====== STUDIETEKST

Aldus vastgesteld door mr. C.J. Borman, voorzitter, en mr. J.M.L. Niederer en mr. H.G. Sevenster, leden, in tegenwoordigheid van mr. D. Meyer-de Beer, griffier.
w.g. Borman
voorzitter
w.g. Meyer-de Beer
griffier
Uitgesproken in het openbaar op 20 juli 2022
854
BIJLAGE Wettelijk kader
Besluit herregistratie specialisten
B.2 Eisen herregistratie
"1. De RGS herregistreert een specialist in een register als bedoeld in artikel 32 van de Regeling, als de specialist in de vijf jaar direct voorafgaand aan de expiratie van de vigerende registratie heeft voldaan aan de volgende eisen:
a. het specialisme in voldoende mate en regelmatig heeft uitgeoefend;
b. in voldoende mate heeft deelgenomen aan geaccrediteerde deskundigheidsbevorderende activiteiten:
c. in voldoende mate aan regelmatige evaluatie van individueel functioneren heeft deelgenomen;
d. aan externe kwaliteitsevaluatie heeft deelgenomen.

============
====== VASTGELEGDE GEGEVENS

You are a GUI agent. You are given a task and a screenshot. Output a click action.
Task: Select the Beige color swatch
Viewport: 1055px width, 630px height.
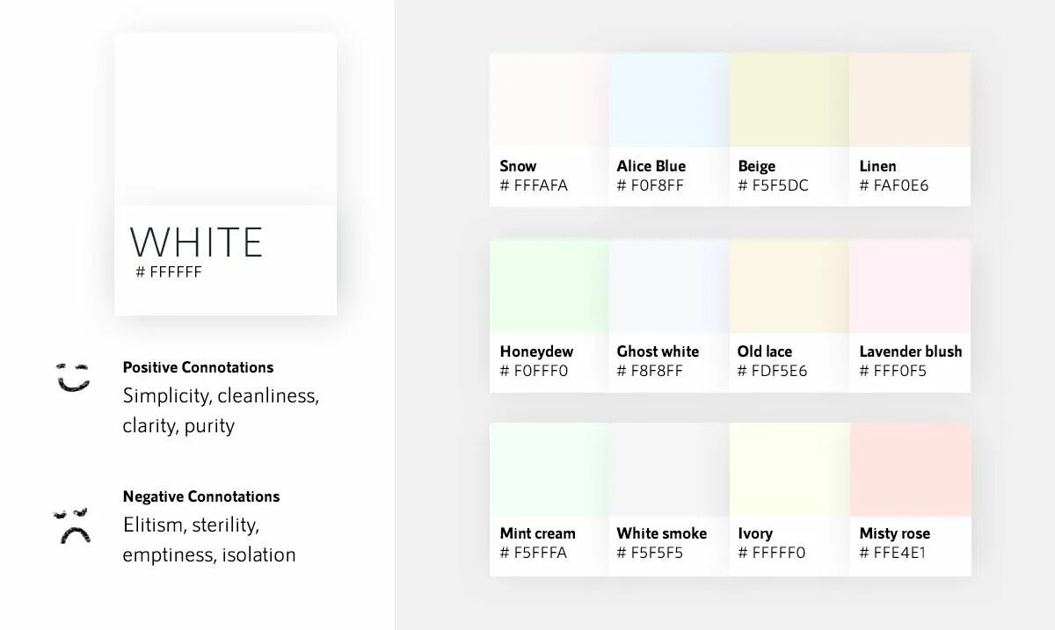pyautogui.click(x=789, y=99)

============

• **VEREISTE HANDELINGEN**
a) Op welke datum is de uitspraak volgens de studietekst in het openbaar uitgesproken?
b) Vervang in de studietekst, in het stuk van "w.g. Borman" tot en met "kwaliteitsevaluatie heeft deelgenomen.", "vijf jaar" door "zes jaar" en geef dat stuk opnieuw weer.
c) Hoe gaat de studietekst verder na de laatste zin? Schrijf een vervolg.

• **UITWERKINGEN**
a) Op 20 juli 2022.

b)
w.g. Borman
voorzitter
w.g. Meyer-de Beer
griffier
Uitgesproken in het openbaar op 20 juli 2022
854
BIJLAGE Wettelijk kader
Besluit herregistratie specialisten
B.2 Eisen herregistratie
"1. De RGS herregistreert een specialist in een register als bedoeld in artikel 32 van de Regeling, als de specialist in de zes jaar direct voorafgaand aan de expiratie van de vigerende registratie heeft voldaan aan de volgende eisen:
a. het specialisme in voldoende mate en regelmatig heeft uitgeoefend;
b. in voldoende mate heeft deelgenomen aan geaccrediteerde deskundigheidsbevorderende activiteiten:
c. in voldoende mate aan regelmatige evaluatie van individueel functioneren heeft deelgenomen;
d. aan externe kwaliteitsevaluatie heeft deelgenomen.

c)
[…]
3. De RGS kan in bijzondere gevallen en met redenen omkleed afwijken van de in dit besluit gestelde eisen.
4. In afwijking van het eerste lid herregistreert de RGS tevens de specialist die bij de aanvraag tot diens herregistratie aantoont door verblijf in het buitenland gedurende de referteperiode niet in staat te zijn geweest te voldoen aan het eerste lid, onderdeel c. of d."
B.3 Uitoefening specialisme
"1. Een specialist heeft zijn specialisme in voldoende mate en regelmatig uitgeoefend als bedoeld in artikel B.2., eerste lid, onder a., indien deze gemiddeld over vijf jaar ten minste 16 uur per week in het betreffende specialisme werkzaamheden heeft verricht.
[…]."
B.9 Duur herregistratie
"1. De RGS verlengt de inschrijving van de specialist die volledig voldoet aan de in artikel B.2., eerste lid gestelde eisen, voor een periode van vijf jaar.
[…]."
B.10 Doorhaling en verlenging registratie
"[…]
4. Beslist de RGS positief op een aanvraag om herregistratie, dan gaat de nieuwe periode in op de eerste dag na afloop van de vigerende periode van inschrijving.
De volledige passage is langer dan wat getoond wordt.